Stelline cadenti

Virginia Raggi, cinghiali e buche: se la sindaca del flop vuole guidare i ribelli grillini

Antonio Rapisarda

Se lo share (decisamente basso) in tivvù minaccia di essere una sorta di buia anticamera dell'imminente flop alle Amministrative, quella «faticaccia enorme» che per Giuseppe Conte rappresenta la guida del neo-MoVimento potrebbe richiedere presto «qualcuno più bravo di me», come del resto ha ammesso lui stesso. C'è da capirlo: le prime settimane da leader pentastellato, per l'avvocato appulo, sono state un incubo. Certo di essere fuori da tutte le partite che contano (a partire dalle due città - Roma e Torino - dove nel 2016 le sindache grilline trionfarono); incalzato dalla "bestia nera", l'avvocato Lorenzo Borrè, in rappresentanza dei dissidenti che contestano la sua iscrizione al M5S; bistrattato persino da Enrico Letta che gli ha scippato pubblicamente il ruolo di «perno della coalizione» del centrosinistra (al massimo, ha fatto capire il segretario dem, Conte e i suoi saranno la "costoletta" del Pd). 

 

CASALEGGIO E DIBBA
E con un numeroso drappello di parlamentari malpancisti (tra i venti e i trenta, quasi tutti al primo mandato) pronti a fare le valigie, davanti alla prova barbina nelle città e all'ininità del neo-capo sui dossier che scottano, verso altri lidi politici o, se dovesse tradursi in realtà, nella nuova "cosa" targata Casaleggio-Di Battista. Non solo. Sarebbe già pronta anche la guida della fronda interna, quella decisa a scaricare su Conte - nonostante il leader continui a mettere le mani avanti («Non sarà questo risultato elettorale che condizionerà il cammino», è tornato a ribadire anche ieri) - la responsabilità del probabile insuccesso. Quel nome, come si vocifera negli ambienti romani Cinquestelle, corrisponderebbe a lei: Virginia Raggi. Esatto: il futuro "ex" sindaco-disastro di Roma, pronta a fare le valigie dal Campidoglio ma, nel frattempo, appena eletta come membro del Comitato dei Garanti del M5S, ossia la guardia scelta di Beppe Grillo per preservare la sua creatura dalla "riforma" contiana. 
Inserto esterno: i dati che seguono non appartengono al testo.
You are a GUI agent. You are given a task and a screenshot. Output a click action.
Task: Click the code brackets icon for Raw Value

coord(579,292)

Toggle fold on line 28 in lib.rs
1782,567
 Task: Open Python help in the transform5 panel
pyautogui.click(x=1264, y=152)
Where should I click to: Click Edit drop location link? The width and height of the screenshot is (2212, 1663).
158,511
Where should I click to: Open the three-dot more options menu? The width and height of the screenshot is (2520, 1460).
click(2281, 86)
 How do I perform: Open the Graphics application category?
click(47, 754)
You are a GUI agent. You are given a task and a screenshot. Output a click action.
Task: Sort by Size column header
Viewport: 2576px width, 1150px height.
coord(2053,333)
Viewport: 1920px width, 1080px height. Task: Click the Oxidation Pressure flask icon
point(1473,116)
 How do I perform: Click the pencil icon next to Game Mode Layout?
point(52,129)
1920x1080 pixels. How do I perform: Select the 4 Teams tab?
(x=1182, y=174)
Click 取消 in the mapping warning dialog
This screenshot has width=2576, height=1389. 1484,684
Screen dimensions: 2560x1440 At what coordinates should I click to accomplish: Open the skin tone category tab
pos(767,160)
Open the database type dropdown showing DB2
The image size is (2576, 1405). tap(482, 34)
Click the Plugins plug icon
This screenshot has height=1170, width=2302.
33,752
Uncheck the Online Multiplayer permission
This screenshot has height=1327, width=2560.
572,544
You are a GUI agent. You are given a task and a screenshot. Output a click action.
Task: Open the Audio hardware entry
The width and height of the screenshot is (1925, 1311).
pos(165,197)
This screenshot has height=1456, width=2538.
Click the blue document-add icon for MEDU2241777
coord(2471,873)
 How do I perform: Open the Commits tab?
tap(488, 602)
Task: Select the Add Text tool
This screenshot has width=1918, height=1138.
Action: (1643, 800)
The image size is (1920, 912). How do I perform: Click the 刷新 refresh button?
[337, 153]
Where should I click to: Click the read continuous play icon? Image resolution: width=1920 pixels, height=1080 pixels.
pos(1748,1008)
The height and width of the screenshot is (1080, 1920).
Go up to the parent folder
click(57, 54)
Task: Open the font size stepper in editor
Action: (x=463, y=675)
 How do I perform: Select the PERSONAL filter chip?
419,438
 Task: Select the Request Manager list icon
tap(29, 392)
Quella di "Virgy", assicurano i ben informati a Libero, costituirebbe una vendetta a caldo di fronte al segreto di Pulcinella: l'accordo dell'ex premier (che ha tutt' altroche tirato la volata alla Raggi) con il candidato del Pd Roberto Gualtieri nel prevedibile ballottaggio contro Enrico Michetti. In caso di vittoria, il seggio liberato a quel punto dall'ex ministro dell'Economia - quello blindato di Roma centro - diventerebbe per Conte l'occasione d'oro per entrare in Parlamento e saldare l'alleanza (per i detrattori interni la sudditanza) con il Pd. La Raggi, una volta sconfitta dopo 5 anni di disavventura amministrativa nella Capitale, sarebbe certa di avere un argomento retorico dalla sua: rivendicare il fatto di essere stata l'unica fra i 5Stelle a non allearsi con nessuno. E dal punto di vista interno, confidano le fonti, con questo ragionamento potrebbe cercare di riallacciare un dialogo concreto anche il riottoso e incerto Di Battista. Il tutto con la benedizione di Grillo: in vigile e silenziosa attesa del responso delle Comunali. 

 

«QUALCUNO PIÙ BRAVO»
Il combinato disposto di tutto ciò rappresenterebbe un macigno sul «nuovo inizio» ventilato da Conte. Candidato a uscire con le ossa rotte dalla contesa elettorale, contestato dalla base degli eletti (già adesso gelosi per il presenzialismo del leader sul piccolo schermo e insospettiti dalle reali intenzioni - liste alle Politiche piene di figure esterne - del nuovo capo), l'avvocato potrebbe ritrovarsi con una guida messa subito in discussione non tanto dai governisti alla Luigi Di Maio quanto dalla stella cadente Raggi. C'è da aspettarsela la reazione di quest' ultima: fallito miseramente il quinquennio a Roma - fra cinghiali che banchettano sui rifiuti, autobus flambé, voragini per le strade e caos governativo - si candida a essere proprio lei quel «qualcuno più bravo» di Conte. Già, dalla padella alla brace.